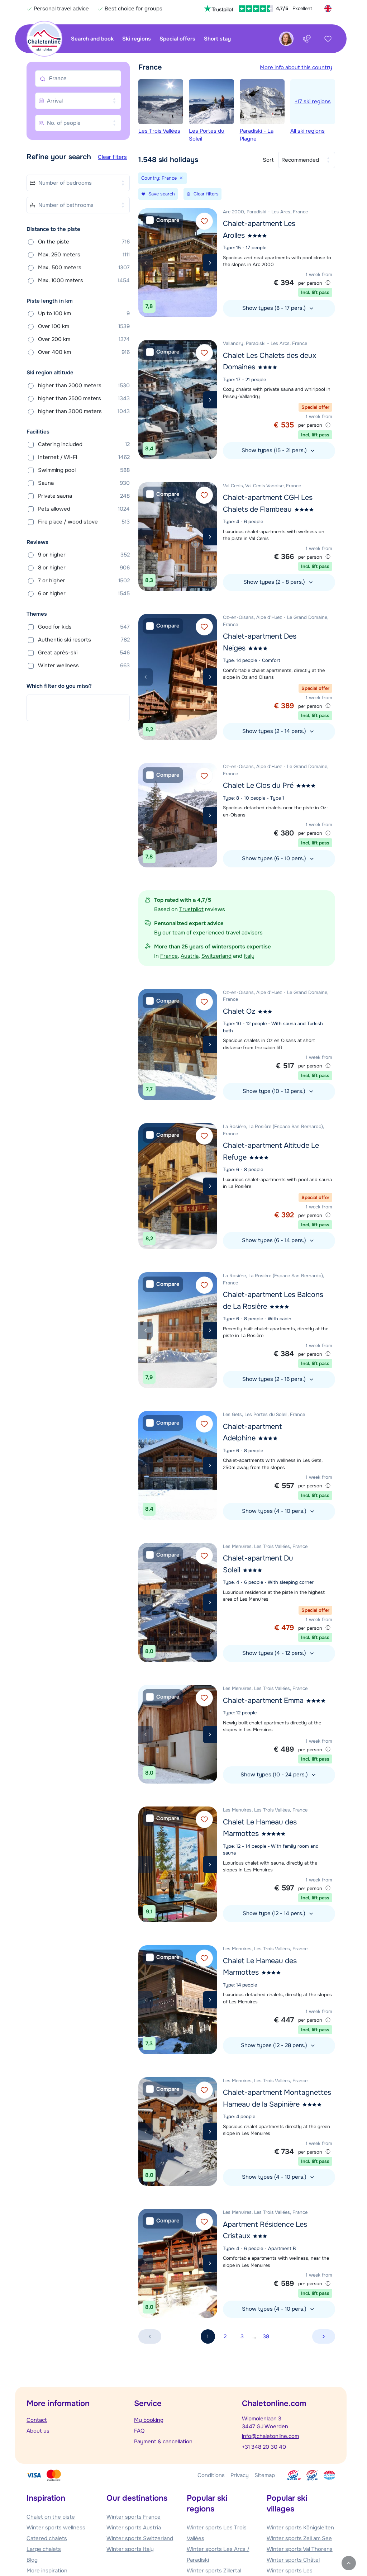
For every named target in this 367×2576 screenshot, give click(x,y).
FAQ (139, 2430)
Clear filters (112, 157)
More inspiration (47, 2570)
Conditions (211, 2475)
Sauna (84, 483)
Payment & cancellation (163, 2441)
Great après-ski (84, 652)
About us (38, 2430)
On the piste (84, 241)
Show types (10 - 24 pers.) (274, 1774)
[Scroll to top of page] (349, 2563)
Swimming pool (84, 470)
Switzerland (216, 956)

──────

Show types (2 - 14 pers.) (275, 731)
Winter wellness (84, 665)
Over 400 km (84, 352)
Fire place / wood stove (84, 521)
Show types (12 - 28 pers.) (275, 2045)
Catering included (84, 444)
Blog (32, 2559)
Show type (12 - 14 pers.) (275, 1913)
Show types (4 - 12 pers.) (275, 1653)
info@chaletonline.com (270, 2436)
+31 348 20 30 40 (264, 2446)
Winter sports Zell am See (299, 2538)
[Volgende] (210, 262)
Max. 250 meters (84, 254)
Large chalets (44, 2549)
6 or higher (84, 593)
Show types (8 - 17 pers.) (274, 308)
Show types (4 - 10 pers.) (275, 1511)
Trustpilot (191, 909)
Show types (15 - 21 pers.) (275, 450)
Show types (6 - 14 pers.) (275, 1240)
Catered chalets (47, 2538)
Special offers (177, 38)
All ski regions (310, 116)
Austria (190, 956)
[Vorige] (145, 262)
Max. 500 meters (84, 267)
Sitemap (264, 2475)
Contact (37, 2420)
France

──────

= ACTIVITY =
Would you please write out, exactly and with no other lines, the stretch of the listing above from the line containing "Show type (12 - 14 pers.) (275, 1913)" through the line containing "Trustpilot (191, 909)"?

= FINISHED EXERCISE =
Show type (12 - 14 pers.) (275, 1913)
Show types (4 - 12 pers.) (275, 1653)
info@chaletonline.com (270, 2436)
+31 348 20 30 40 (264, 2446)
Winter sports Zell am See (299, 2538)
[Volgende] (210, 262)
Max. 250 meters (84, 254)
Large chalets (44, 2549)
6 or higher (84, 593)
Show types (8 - 17 pers.) (274, 308)
Show types (4 - 10 pers.) (275, 1511)
Trustpilot (191, 909)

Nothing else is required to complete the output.